Of and For the Haves—and the Have Mores

When it comes to the aloofness that comes with great wealth, George W. Bush and Mitt Romney are mirror images of each other. That is, while in 2000 the former alcoholic Bush was the man voters wanted to have a beer with, the teetotaler Romney is clearly the choice Americans don't want to not have a beer with. Nevertheless, in moments of levity—both intended and not—each man showed the yawning chasm separating himself from the concerns of the American people he would serve.

Texas Governor Bush joked about truth to power at the October 2000 Al Smith Dinner:

"This is an impressive crowd—the haves and the have-mores. Some people call you the elites; I call you my base."

(Some of them—the ones who own NFL and NASCAR teams—Mitt now calls friends.

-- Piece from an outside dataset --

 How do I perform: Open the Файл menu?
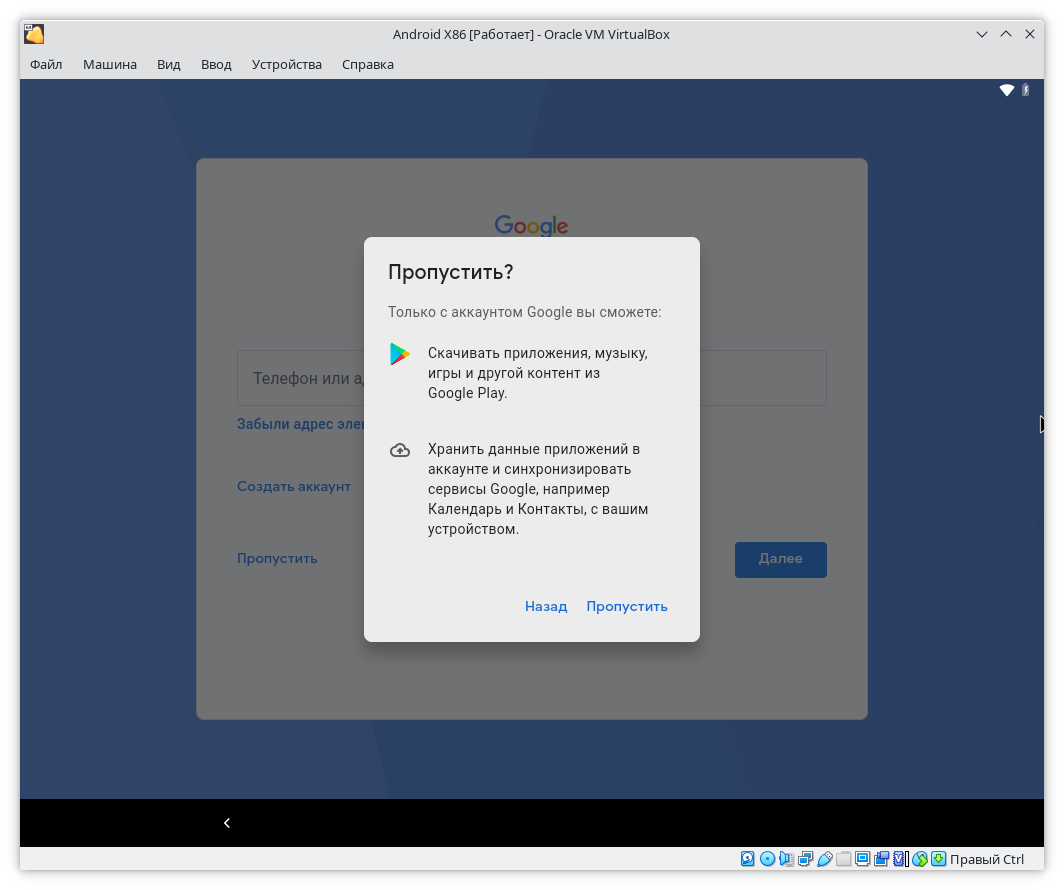46,64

As for their fans—the people in polyester and plastic rain ponchos—not so much.)

But Bush's shockingly cavalier comments while pitching his Social Security privatization plan during a February 2005 town hall were no laughing matter:

In Omaha on Friday, a divorced single mother named Mary Mornin tells the president, "I have one child, Robbie, who is mentally challenged, and I have two daughters."

"Fantastic," the president exclaims, and he tells her she has "the hardest job in America, being a single mom."

Later, the 57-year old Mornin tells Bush that she works three jobs, which the president deems "uniquely American" and "fantastic."

Fast forward seven years and Ann Romney is channeling the man her husband would replace as the next Republican President of the United States:

"I love the fact that there are women out there who don't have a choice and they must go to work and they still have to raise the kids. Thank goodness that we value those people too. And sometimes life isn't easy for any of us."

Not even for the Romneys.

Mitt Romney, who explained that over the last decade "my income comes overwhelmingly from some investments made in the past," joked with jobless voters that "I'm also unemployed." The $250 million man similarly declared himself "part of the 80 to 90 percent of us" who are middle class, when just the "not very much" $374,000 he earned in speaking fees last year puts him in the top one percent of income earners. Whether or not he really enjoys firing people, Mitt Romney almost certainly never worried about "getting a pink slip" or pooped in a bucket during his time as a missionary at a toney Paris mansion. (Who else would lecture a child about his plans to divvy up his estate among his 16 grandchildren or endorse rooftop canine waterboarding?) And there's no doubt that the man who spent $12 million to buy his third home (none of which are located on "the real streets of America") didn't win any friends when he offered this prescription for the housing market crisis:

"Don't try and stop the foreclosure process. Let it run its course and hit the bottom, allow investors to buy homes, put renters in them, fix the homes up and let it turn around and come back up."

Of course, he could have just been talking about the Bush recession and the policies that helped produce it. Mitt Romney may be much smarter and much more successful than Dubya. But the would-be Second MBA President is reading from the same script as the first. And Americans already know how that movie ends.

* NOTE: It is worth recalling that Bush ran on his business acumen in 2000. His followers touted him as the "First MBA President" and boasted "MBA President's Success Leaves Dems Out in Cold." They even produced books with titles like "The Leadership Genius of George W. Bush: 10 Commonsense Lessons from the Commander in Chief." But as these articles from US News and BusinessWeek show, President Bush did not receive high marks from his fellow business leaders. Now, Mitt Romney is touting his private sector business leadership and the claim that he knows "why jobs come and why jobs go." As leaders and managers, Mitt Romney and George W. Bush seem to have little in common. But in terms of public policy, they are eerily—and depressingly—similar.